Only the lines below from the one containing "How do I perform: Switch to the グループ tab?" through the one containing "Given: Click the chevron next to Expand" belong in the answer, repeated exactly and without pictures.
━━━ EXTRACTED RECORDS ━━━
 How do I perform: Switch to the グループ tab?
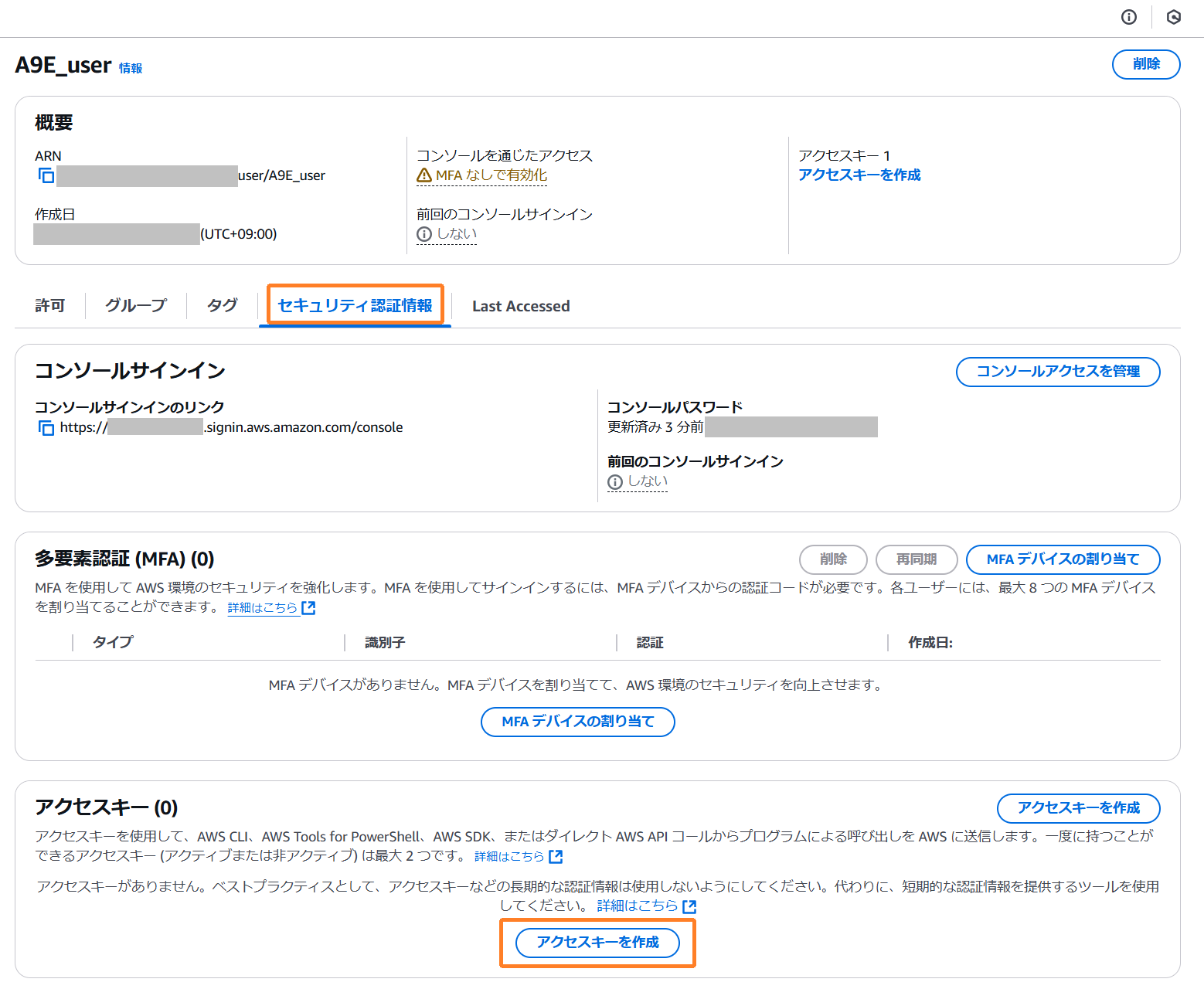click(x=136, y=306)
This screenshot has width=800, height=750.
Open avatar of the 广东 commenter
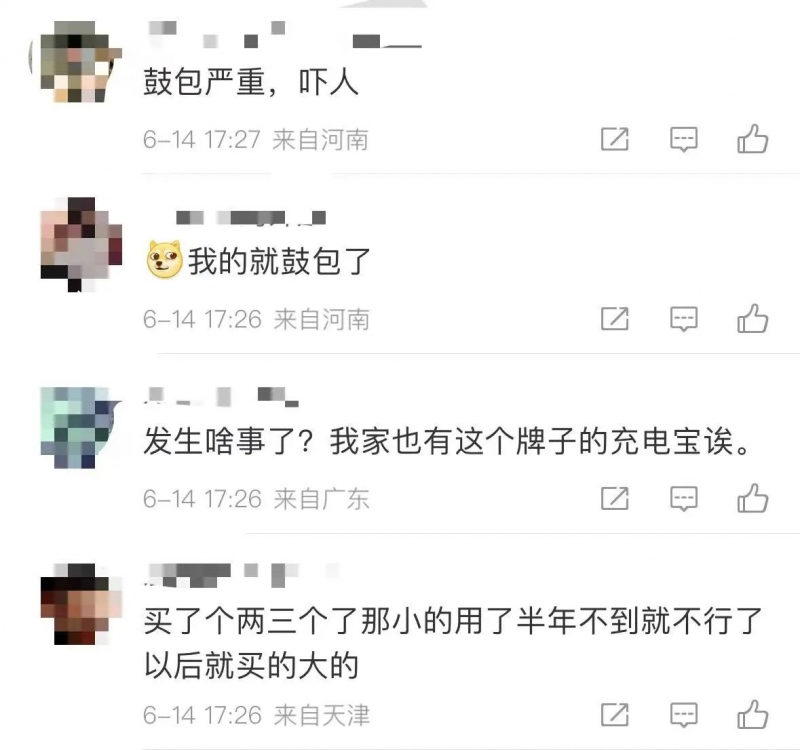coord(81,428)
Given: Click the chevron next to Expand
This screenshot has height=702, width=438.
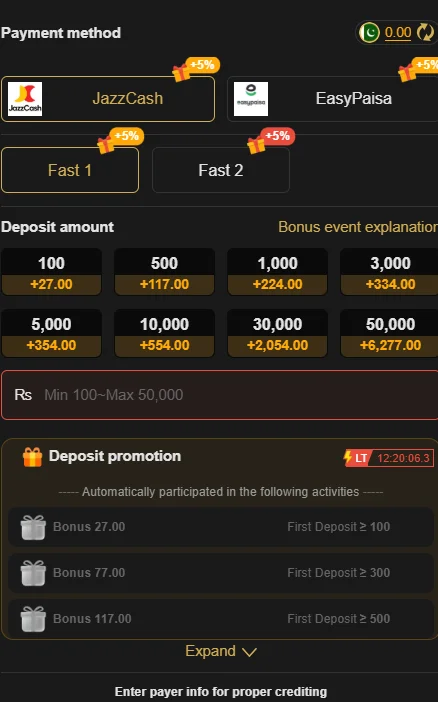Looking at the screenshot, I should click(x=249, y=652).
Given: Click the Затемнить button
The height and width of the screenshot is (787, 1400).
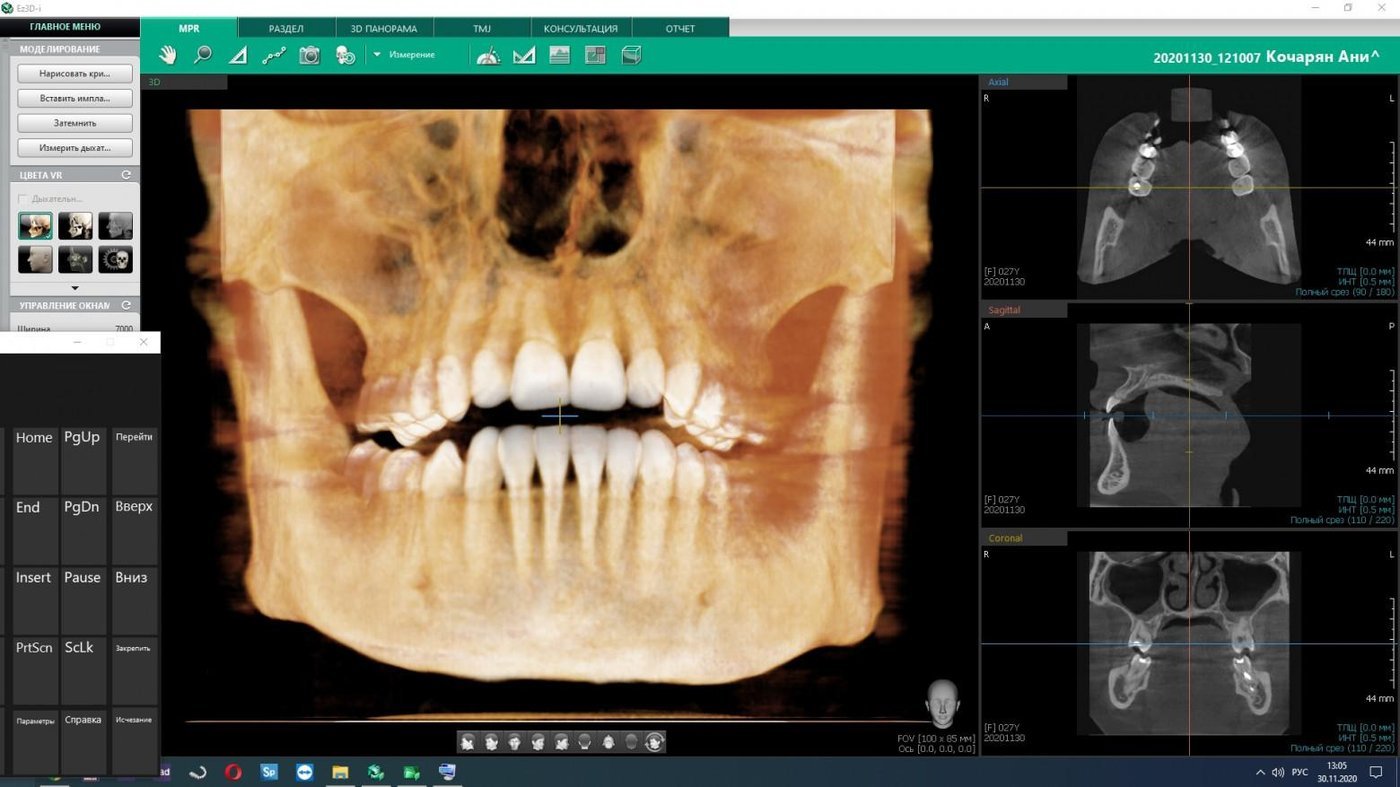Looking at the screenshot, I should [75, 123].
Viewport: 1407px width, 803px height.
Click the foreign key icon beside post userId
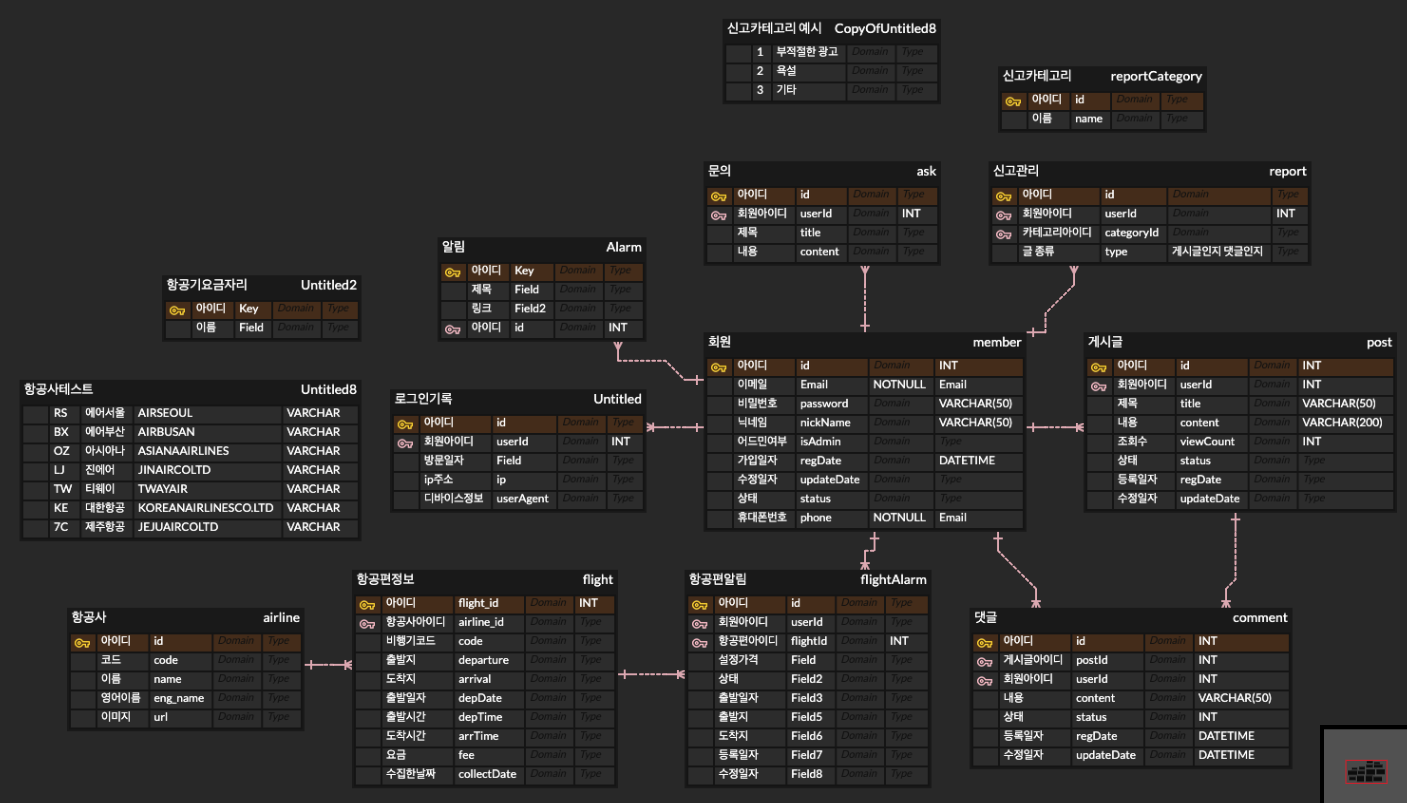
━━━
━━━ EXTRACTED RECORDS ━━━
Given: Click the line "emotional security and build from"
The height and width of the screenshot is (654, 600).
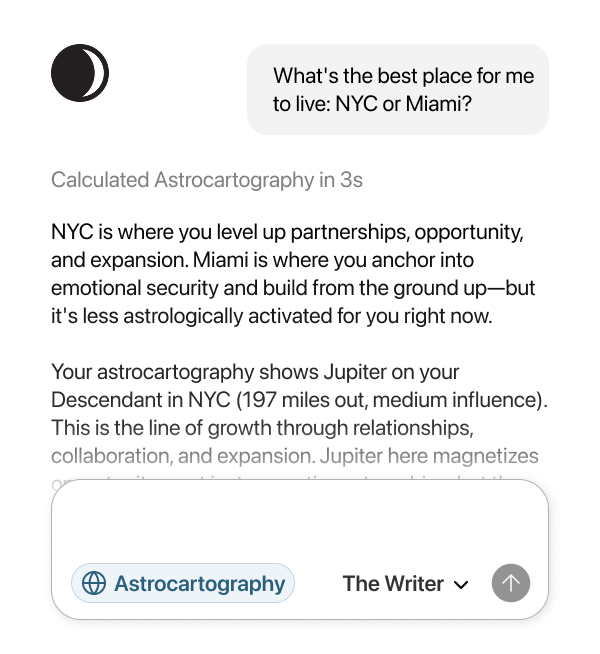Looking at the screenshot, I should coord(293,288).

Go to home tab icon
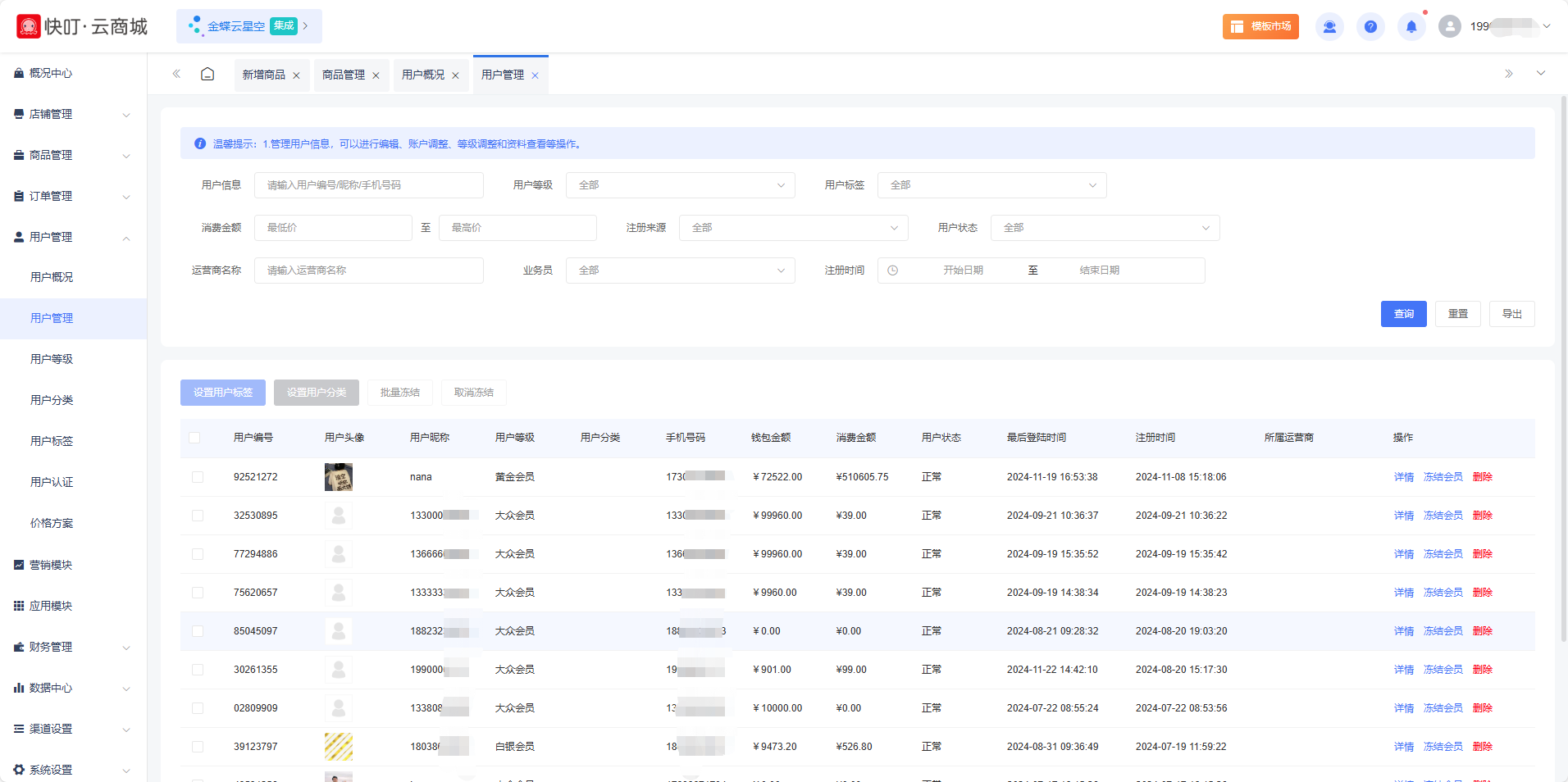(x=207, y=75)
━━━
▸ **OUTPUT**
 How do I perform: Switch to the グループ tab?
click(x=136, y=306)
This screenshot has width=800, height=750.
Open avatar of the 广东 commenter
coord(81,428)
Given: Click the chevron next to Expand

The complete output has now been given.